## ОТРЫВОК
┌────────
Но вот из-за угла, с улицы Горького, вывернулся к нам черный лимузин. Мы кинулись к машине, окружили ее со всех сторон. Занавески в автомобиле были плотно задернуты и рассмотреть, кто находится внутри, мы не смогли, а черное лакированное чудо тогдашней техники медленно, не останавливаясь, покатилось вниз по Столешникову. Разочарованные и раздосадованные ребята дружно повернулись к улице Горького, только Вовка Маланкин и я почему-то машинально продолжали смотреть вслед удаляющейся машине. Она, не спеша, доехала до киоска и остановилась. Хлопнула дверца и из машины выдвинулась странная черная фигура. Пришелец огляделся воровато вверх и вниз по переулку, вытащил из машины старомодный черный зонт, раскрьш его, спрятался под ним и зашагал, крадучись, в нашу сторону. Вовка шепнул мне: "Попов", но я не мог ничего ответить. А. Д. никогда не носил при нас шляпы, все ходил больше в кепке или в шапке.
Фигура приближалась: длинное черное пальто, воротник высоко поднят, поля шляпы опущены, лицо до самых глаз замотано темным шарфом, глаза скрыты за большими черными очками, — гигантский этот Беликов поравнялся с нами, кашлянул и уронил на асфальт белый платок. Али Дервишев, наш турок из Болгарии, человек воспитанный и добрый, кинулся поднимать платочек. Нагнулся и незнакомец. Получилось так, что они оба скрылись под зонтиком. Оттуда послышался хриплый шопот и сомнения исчезли — это был сильно измененный голос Алексея Дмитриевича: "У вас продается славянский
¶шкаф с тумбочкой?" Али захохотал, а Попов зашипел, адресуясь уже ко всем нам: "Загородите же меня!" Мы исполнили приказ. Он приспустил шарф с лица и таинственно забормотал, что пришел к нам инкогнито, что он должен был быть сегодня, именно в это время на партсобрании в институте, но наврал туда по телефону, будто бы болен, что никто-никто не должен знать, что вместо партийного собрания он пьянствовал с нами в ресторане... "А теперь прикройте меня с флангов и проведите в укрытие!" Раздеваться в гардеробе отказался, замаскированный появился прямо перед накрытым столом, чем вызвал бурю восторга у наших китаянок и у Кнебель, которая восхищенно хихикала и примеряла на себя огромные очки.
Попов разоблачился, бодро пробрался к М. О., и они начали пересмеиваться вместе. Так он веселился весь тот вечер: громко, подчеркнуто, демонстративно — для нас, а в глазах то и дело возникала неизбывная, застарелая теперь печаль. Жить ему оставалось немногим более трех лет.
Пытаясь сохранить равновесие, он дополз до опоры и вцепился в нее из последних сил. Когда-то это было могучее дерево, не дерево, а древо, как и он, стояло это древо в степи. Но однажды удар молнии пригнул степного великана к земле, низко срезал крону и расщепил остатки ствола.
└────────
## ИСХОДНЫЕ СТРОКИ
┌────────
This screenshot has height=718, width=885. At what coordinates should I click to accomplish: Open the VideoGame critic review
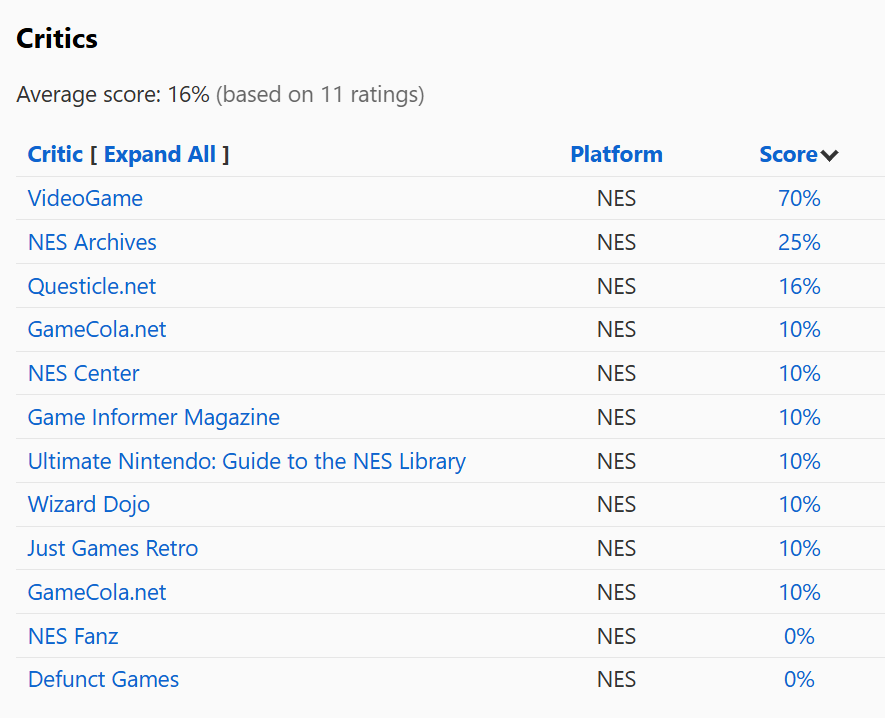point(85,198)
└────────
┌────────
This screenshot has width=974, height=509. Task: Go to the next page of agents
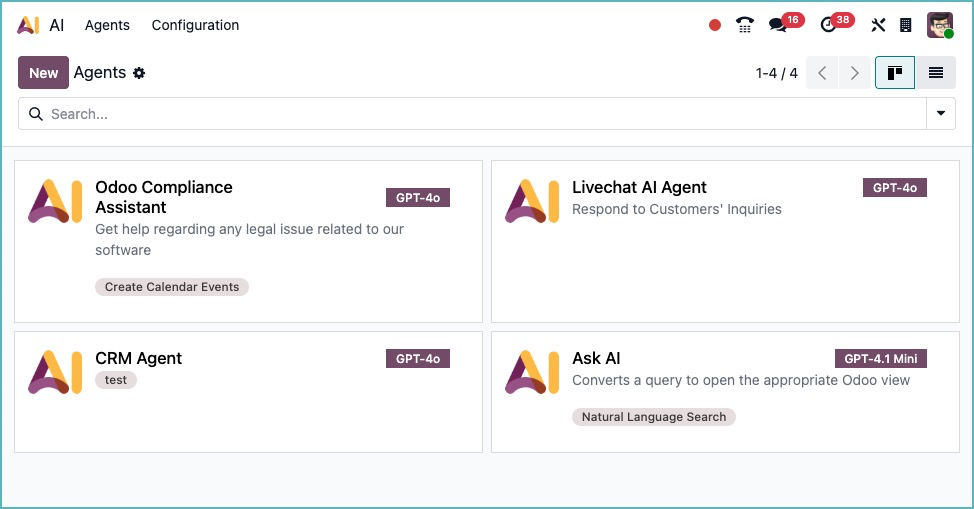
└────────
## ЗАДАНИЕ A
Верны ли по отрывку утверждения (i) «Занавески в машине были задернуты», (ii) «Попов снял пальто в гардеробе», (iii) «Кнебель примеряла очки»? Для каждого ответьте «да» или «нет» и дословно процитируйте слова отрывка, на которых основан ответ.
## ЗАДАНИЕ B
Перепечатайте из отрывка текст начиная со слов «Попов разоблачился, бодро» и до слов «более трех лет.» включительно.

## ОТВЕТ A
(i) Да: «Занавески в автомобиле были плотно задернуты».
(ii) Нет: «Раздеваться в гардеробе отказался».
(iii) Да: «примеряла на себя огромные очки».

## ОТВЕТ B
Попов разоблачился, бодро пробрался к М. О., и они начали пересмеиваться вместе. Так он веселился весь тот вечер: громко, подчеркнуто, демонстративно — для нас, а в глазах то и дело возникала неизбывная, застарелая теперь печаль. Жить ему оставалось немногим более трех лет.